- **DATA SHOWN**
[Start of Attachment]

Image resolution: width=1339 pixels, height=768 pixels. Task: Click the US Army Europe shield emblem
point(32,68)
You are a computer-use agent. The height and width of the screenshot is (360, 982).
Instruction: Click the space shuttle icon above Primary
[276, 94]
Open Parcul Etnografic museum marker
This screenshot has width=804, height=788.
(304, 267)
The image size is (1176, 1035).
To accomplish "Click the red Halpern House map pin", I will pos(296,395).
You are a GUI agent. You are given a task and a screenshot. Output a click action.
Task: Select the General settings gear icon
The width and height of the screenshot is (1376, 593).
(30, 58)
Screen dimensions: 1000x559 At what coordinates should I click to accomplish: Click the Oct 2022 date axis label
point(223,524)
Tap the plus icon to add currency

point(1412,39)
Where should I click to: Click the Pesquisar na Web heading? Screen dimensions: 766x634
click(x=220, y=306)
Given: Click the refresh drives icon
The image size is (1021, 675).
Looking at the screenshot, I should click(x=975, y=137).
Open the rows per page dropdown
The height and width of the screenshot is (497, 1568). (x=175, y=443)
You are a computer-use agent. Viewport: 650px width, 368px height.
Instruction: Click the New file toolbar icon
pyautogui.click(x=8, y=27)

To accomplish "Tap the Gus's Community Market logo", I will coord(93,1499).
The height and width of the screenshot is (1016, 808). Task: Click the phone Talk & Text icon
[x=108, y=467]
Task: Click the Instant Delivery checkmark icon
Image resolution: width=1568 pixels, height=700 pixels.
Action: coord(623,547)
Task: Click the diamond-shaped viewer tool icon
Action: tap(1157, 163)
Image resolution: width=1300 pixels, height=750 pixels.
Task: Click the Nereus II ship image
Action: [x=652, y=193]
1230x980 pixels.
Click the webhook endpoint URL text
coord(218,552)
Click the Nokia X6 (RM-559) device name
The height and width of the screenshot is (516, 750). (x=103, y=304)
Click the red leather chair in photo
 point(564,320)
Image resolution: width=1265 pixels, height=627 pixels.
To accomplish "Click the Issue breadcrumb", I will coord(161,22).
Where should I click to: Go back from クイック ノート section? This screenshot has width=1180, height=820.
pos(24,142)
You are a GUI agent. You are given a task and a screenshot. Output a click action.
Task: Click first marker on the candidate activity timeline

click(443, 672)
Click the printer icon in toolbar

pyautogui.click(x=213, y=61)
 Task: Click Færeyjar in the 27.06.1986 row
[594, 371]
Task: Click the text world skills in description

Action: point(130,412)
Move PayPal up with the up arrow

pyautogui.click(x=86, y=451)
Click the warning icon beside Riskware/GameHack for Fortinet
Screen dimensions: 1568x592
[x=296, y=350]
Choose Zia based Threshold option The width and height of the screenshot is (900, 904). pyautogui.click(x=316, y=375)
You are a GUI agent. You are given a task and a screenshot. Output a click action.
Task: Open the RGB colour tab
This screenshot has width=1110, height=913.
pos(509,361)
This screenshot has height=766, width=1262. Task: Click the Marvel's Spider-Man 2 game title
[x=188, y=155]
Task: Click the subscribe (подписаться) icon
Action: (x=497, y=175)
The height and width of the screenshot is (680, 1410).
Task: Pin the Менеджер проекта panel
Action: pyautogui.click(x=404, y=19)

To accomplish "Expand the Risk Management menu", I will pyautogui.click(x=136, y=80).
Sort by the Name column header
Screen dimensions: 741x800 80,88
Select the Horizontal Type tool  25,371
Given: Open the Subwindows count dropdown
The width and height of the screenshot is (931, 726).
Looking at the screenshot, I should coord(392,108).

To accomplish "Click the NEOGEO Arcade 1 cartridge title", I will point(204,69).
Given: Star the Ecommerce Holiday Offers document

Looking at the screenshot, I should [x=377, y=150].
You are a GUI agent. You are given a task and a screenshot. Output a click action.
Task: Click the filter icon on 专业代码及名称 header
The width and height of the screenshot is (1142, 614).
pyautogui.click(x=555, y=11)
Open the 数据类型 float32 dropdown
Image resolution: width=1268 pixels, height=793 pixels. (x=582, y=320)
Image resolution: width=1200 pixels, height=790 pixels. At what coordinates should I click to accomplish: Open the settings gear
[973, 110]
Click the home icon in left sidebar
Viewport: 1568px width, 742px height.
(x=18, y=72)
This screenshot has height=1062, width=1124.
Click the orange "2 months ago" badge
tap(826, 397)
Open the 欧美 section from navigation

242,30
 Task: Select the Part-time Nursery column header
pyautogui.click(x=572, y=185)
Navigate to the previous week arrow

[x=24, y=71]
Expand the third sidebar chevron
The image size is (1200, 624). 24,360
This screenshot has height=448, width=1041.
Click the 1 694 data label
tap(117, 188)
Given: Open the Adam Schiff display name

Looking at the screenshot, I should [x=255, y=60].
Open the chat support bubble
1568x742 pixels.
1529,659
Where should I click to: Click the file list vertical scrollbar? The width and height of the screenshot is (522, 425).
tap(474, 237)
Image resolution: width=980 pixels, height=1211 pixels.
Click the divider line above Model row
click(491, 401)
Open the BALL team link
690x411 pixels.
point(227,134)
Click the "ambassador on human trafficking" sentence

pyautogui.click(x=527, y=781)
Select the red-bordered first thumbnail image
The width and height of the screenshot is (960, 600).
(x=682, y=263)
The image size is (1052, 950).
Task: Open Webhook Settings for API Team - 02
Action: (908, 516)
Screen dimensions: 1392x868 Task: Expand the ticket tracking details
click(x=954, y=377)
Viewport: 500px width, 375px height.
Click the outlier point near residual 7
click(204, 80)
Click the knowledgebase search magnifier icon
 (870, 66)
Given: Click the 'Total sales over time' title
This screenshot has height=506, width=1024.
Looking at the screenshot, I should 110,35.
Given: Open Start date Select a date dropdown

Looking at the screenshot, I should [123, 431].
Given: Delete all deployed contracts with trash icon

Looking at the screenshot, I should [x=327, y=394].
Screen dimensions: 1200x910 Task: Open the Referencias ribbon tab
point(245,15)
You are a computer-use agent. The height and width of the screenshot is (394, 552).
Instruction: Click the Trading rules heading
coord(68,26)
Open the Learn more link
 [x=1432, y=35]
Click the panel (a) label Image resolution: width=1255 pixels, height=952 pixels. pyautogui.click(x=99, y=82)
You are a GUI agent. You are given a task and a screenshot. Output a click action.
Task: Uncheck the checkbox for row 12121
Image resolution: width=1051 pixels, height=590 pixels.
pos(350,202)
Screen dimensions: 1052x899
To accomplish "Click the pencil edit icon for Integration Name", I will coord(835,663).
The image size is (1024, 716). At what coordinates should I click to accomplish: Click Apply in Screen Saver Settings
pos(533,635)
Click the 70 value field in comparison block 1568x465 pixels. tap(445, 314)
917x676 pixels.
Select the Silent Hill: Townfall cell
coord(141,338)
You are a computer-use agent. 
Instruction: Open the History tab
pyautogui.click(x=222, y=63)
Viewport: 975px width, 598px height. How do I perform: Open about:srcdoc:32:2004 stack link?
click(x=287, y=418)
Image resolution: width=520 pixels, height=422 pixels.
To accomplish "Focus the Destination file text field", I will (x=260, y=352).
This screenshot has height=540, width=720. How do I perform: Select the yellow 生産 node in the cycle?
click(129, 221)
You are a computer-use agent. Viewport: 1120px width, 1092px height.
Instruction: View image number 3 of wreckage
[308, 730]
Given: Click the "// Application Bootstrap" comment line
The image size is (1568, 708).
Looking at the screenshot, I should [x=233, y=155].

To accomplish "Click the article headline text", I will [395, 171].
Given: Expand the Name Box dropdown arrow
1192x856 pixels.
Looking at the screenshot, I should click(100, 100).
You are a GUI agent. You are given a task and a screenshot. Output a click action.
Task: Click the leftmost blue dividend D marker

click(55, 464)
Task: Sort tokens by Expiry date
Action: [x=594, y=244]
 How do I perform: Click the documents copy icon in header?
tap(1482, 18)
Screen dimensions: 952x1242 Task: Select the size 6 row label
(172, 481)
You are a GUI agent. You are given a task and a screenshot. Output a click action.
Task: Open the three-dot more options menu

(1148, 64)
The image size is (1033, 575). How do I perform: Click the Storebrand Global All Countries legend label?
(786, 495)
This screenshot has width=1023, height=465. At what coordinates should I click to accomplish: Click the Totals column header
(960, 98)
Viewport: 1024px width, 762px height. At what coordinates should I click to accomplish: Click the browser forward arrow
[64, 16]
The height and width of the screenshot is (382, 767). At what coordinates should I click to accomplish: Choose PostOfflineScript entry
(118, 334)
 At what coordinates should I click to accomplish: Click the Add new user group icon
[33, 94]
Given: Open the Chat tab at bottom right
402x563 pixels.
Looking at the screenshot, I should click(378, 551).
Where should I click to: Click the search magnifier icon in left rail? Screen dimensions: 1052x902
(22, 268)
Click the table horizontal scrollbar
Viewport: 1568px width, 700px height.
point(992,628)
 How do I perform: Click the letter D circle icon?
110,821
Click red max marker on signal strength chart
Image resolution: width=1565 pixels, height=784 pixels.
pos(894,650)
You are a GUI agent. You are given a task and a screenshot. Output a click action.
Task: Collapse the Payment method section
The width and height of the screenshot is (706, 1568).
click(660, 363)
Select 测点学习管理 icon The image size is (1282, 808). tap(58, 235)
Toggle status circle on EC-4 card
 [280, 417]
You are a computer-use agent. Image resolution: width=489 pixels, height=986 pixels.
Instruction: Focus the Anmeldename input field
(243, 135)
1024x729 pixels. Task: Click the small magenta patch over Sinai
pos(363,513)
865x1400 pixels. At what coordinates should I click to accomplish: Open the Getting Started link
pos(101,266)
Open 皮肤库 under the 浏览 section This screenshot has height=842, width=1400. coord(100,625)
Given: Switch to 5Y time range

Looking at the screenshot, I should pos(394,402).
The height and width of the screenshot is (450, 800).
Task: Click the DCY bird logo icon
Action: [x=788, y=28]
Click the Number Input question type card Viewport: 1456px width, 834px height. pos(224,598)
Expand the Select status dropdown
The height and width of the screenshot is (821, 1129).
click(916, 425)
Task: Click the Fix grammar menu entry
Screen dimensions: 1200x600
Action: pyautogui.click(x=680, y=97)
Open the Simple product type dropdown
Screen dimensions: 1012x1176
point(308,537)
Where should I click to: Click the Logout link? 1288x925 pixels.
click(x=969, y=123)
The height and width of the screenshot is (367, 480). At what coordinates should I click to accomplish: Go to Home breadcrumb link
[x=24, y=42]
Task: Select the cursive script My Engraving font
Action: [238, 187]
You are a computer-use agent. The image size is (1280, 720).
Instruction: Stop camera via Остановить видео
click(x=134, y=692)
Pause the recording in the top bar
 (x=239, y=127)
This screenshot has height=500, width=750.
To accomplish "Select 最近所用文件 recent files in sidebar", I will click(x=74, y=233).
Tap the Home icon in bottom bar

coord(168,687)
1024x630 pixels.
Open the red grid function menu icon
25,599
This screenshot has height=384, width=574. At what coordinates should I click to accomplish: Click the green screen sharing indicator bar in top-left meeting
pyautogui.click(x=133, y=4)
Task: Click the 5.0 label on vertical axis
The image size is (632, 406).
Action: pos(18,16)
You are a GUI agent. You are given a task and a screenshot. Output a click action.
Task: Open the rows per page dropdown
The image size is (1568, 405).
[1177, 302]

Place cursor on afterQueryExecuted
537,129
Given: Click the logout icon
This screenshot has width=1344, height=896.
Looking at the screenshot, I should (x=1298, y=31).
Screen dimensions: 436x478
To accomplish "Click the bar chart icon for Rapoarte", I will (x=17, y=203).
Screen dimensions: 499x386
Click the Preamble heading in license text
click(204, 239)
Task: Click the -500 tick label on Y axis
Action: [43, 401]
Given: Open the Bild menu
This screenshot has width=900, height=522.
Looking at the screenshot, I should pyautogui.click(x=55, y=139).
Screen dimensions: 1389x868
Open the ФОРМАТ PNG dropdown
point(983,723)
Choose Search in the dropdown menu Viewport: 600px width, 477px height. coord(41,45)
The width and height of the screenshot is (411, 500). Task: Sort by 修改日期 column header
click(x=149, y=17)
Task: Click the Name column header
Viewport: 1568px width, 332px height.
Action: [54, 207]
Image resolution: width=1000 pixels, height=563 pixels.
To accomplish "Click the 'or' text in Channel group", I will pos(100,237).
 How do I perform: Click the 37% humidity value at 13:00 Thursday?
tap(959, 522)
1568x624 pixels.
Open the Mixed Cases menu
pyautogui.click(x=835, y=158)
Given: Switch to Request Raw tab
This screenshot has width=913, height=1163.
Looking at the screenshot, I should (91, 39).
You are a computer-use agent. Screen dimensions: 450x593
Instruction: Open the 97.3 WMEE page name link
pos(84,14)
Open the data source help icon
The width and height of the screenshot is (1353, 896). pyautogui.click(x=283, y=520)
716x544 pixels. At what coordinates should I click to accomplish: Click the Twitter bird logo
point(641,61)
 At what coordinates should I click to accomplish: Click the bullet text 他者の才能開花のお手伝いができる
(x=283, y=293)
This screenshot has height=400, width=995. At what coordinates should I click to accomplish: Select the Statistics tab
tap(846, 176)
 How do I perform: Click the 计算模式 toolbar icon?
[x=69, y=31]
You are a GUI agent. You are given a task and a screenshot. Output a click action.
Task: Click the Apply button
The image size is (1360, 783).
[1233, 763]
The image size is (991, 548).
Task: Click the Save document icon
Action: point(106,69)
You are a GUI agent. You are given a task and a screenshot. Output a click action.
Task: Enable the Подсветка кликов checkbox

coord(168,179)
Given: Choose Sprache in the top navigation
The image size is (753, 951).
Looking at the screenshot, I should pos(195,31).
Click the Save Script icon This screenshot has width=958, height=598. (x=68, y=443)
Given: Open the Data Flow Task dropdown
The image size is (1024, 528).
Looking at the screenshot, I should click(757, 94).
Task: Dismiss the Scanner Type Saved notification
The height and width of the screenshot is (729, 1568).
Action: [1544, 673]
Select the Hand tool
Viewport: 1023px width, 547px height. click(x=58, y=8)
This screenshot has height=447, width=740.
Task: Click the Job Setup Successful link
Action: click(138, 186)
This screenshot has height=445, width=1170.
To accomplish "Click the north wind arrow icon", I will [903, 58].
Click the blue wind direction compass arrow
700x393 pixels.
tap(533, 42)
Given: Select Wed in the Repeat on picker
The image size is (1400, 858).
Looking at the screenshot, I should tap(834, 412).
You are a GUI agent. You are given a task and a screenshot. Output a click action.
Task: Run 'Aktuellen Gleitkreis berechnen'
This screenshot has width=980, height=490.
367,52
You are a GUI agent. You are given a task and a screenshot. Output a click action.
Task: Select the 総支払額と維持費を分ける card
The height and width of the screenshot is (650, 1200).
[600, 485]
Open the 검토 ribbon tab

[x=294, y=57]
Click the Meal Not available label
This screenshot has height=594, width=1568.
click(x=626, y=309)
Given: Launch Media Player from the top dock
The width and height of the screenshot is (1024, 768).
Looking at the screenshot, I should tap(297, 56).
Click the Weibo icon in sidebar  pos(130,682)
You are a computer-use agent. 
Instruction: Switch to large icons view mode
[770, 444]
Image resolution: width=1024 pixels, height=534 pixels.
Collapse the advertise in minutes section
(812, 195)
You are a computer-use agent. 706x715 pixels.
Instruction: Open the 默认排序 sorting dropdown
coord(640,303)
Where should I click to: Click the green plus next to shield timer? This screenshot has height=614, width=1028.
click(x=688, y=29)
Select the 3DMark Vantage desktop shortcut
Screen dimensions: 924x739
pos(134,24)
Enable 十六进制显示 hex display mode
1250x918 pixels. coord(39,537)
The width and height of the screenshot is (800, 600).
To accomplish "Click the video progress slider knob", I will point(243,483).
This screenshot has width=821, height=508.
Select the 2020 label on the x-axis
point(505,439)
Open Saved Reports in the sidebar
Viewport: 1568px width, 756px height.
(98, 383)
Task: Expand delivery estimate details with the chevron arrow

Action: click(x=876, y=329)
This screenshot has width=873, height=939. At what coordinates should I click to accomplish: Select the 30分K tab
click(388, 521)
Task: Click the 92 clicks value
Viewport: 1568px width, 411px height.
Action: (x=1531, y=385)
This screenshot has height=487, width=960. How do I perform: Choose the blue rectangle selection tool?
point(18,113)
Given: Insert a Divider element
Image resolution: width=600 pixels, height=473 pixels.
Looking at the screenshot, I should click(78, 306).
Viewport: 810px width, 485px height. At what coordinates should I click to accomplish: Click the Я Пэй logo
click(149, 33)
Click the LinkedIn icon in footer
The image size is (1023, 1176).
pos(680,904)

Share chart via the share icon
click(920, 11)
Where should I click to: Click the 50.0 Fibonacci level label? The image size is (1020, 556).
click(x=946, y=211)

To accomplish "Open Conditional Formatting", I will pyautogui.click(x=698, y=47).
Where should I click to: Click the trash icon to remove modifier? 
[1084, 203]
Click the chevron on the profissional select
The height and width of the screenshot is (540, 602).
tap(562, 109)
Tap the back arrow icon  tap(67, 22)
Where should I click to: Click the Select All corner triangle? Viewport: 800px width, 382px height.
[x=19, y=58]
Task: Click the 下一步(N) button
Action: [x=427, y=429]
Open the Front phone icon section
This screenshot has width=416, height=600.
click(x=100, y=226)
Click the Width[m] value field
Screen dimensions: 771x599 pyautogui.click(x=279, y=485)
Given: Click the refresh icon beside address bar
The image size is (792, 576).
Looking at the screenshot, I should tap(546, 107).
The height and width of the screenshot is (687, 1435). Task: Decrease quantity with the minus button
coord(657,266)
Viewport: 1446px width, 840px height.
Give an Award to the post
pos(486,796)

[End of Attachment]

Lines from the one containing "Tap the back" through the end of the data above must be written out exactly, and no other lines are needed.

Tap the back arrow icon  tap(67, 22)
Where should I click to: Click the Select All corner triangle? Viewport: 800px width, 382px height.
[x=19, y=58]
Task: Click the 下一步(N) button
Action: [x=427, y=429]
Open the Front phone icon section
This screenshot has width=416, height=600.
click(x=100, y=226)
Click the Width[m] value field
Screen dimensions: 771x599 pyautogui.click(x=279, y=485)
Given: Click the refresh icon beside address bar
The image size is (792, 576).
Looking at the screenshot, I should tap(546, 107).
The height and width of the screenshot is (687, 1435). Task: Decrease quantity with the minus button
coord(657,266)
Viewport: 1446px width, 840px height.
Give an Award to the post
pos(486,796)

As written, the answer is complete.